=== EXERCISE INSTRUCTIONS ===
Exactly the lines from the one holding "View the boss" through the final line of the data are wanted, copied as written.

=== SOURCE MATERIAL ===

________________________

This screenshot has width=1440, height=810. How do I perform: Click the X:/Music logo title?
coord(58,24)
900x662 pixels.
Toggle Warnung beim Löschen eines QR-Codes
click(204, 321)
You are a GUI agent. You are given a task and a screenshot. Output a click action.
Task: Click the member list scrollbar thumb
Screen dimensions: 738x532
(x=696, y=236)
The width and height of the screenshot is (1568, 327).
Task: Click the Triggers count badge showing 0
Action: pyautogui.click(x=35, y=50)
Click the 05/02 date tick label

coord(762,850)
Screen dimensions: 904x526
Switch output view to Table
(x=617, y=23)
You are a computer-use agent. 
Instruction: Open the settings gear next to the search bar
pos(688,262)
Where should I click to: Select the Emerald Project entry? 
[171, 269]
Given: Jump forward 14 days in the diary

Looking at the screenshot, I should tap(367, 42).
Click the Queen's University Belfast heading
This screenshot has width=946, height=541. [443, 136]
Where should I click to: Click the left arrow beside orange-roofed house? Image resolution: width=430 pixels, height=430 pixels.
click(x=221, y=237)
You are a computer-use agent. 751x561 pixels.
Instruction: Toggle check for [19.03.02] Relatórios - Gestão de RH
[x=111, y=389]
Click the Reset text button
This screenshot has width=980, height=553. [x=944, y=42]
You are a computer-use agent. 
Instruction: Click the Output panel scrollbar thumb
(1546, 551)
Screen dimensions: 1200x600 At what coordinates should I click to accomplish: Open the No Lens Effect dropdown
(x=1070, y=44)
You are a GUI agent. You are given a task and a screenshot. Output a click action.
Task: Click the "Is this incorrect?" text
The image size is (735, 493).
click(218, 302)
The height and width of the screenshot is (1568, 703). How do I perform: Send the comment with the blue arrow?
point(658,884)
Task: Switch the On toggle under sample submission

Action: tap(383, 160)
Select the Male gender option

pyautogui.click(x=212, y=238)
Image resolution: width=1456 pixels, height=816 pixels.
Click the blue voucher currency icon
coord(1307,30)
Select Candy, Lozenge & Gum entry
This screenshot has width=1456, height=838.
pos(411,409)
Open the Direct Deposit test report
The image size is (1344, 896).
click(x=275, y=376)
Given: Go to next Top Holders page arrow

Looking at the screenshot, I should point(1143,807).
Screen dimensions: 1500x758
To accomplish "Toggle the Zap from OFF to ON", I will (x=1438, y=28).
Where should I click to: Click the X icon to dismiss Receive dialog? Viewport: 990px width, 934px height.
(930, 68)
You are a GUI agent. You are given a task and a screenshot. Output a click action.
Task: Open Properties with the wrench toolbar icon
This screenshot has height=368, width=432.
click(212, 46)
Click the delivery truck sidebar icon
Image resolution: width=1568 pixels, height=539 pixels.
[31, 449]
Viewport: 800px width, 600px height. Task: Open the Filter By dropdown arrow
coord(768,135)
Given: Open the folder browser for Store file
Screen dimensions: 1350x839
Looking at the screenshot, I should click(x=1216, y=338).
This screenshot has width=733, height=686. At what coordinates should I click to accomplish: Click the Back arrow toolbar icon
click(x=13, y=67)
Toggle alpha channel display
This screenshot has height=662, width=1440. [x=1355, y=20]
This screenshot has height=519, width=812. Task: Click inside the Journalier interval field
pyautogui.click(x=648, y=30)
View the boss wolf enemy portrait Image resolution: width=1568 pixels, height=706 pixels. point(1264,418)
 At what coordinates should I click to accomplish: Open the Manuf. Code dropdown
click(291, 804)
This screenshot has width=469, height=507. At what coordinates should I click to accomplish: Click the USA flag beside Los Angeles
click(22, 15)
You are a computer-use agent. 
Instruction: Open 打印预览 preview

________________________

=== OUTPUT FOR THIS EXERCISE ===
View the boss wolf enemy portrait Image resolution: width=1568 pixels, height=706 pixels. point(1264,418)
 At what coordinates should I click to accomplish: Open the Manuf. Code dropdown
click(291, 804)
This screenshot has width=469, height=507. At what coordinates should I click to accomplish: Click the USA flag beside Los Angeles
click(22, 15)
You are a computer-use agent. 
Instruction: Open 打印预览 preview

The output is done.